Cardiovascular effects
GPER is expressed in the blood vessel endothelium and is responsible for vasodilation and as a result, blood pressure lowering effects of estrogen. GPER also regulates components of the renin–angiotensin system, which also controls blood pressure, and is required for superoxide-mediated cardiovascular function and aging.

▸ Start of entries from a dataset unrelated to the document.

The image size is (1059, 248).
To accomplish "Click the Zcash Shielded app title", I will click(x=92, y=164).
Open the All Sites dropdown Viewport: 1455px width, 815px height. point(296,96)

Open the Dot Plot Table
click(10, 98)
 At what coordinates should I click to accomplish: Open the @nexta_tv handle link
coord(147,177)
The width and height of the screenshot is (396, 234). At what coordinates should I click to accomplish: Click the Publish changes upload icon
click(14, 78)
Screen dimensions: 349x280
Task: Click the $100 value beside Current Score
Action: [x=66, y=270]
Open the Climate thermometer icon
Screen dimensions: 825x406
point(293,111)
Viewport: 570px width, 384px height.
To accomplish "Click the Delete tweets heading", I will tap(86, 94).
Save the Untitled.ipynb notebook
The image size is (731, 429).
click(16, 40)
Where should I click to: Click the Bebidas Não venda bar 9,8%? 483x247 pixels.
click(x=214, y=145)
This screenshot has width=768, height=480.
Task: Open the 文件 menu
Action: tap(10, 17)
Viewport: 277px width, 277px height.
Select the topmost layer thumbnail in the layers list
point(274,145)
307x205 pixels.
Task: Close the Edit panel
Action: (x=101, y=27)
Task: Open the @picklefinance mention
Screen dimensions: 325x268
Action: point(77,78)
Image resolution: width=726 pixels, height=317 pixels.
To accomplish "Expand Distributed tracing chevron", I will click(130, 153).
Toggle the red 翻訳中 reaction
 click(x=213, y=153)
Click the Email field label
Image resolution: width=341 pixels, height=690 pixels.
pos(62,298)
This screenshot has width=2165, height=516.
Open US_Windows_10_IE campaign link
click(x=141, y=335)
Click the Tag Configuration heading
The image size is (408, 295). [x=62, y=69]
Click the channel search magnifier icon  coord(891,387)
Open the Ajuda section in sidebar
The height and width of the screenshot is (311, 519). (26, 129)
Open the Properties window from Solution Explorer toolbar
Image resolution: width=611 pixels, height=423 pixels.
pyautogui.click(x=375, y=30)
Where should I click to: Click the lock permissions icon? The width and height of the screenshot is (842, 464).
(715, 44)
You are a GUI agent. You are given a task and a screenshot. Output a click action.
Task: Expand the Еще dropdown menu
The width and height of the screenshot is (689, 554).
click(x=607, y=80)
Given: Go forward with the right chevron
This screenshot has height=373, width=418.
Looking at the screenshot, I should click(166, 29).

Central nervous system activity
GPER and ERα, but not ERβ, have been found to mediate the antidepressant-like effects of estradiol. Contrarily, activation of GPER has been found to be anxiogenic in mice, while activation of ERβ has been found to be anxiolytic. There is a high expression of GPER, as well as ERβ, in oxytocin neurons in various parts of the hypothalamus, including the paraventricular nucleus and the supraoptic nucleus. It is speculated that activation of GPER may be the mechanism by which estradiol mediates rapid effects on the oxytocin system, for instance, rapidly increasing oxytocin receptor expression. Estradiol has also been found to increase oxytocin levels and release in the medial preoptic area and medial basal hypothalamus, actions that may be mediated by activation of GPER and/or ERβ. Estradiol, as well as tamoxifen and fulvestrant, have been found to rapidly induce lordosis through activation of the GPER in female rats.
Metabolic roles
Female GPER knockout mice display hyperglycemia and impaired glucose tolerance, reduced body growth, and increased blood pressure. Male GPER knockout mice are observed to have increased growth, body fat, insulin resistance and glucose intolerance, dyslipidemia, increased osteoblast function (mineralization), resulting in higher bone mineral density and trabecular bone volume, and persistent growth plate activity resulting in longer bones.
Clinical significance
GPER plays a role in breast cancer progression and tamoxifen resistance. GPER has also been proposed as a biomarker in triple-negative breast cancer.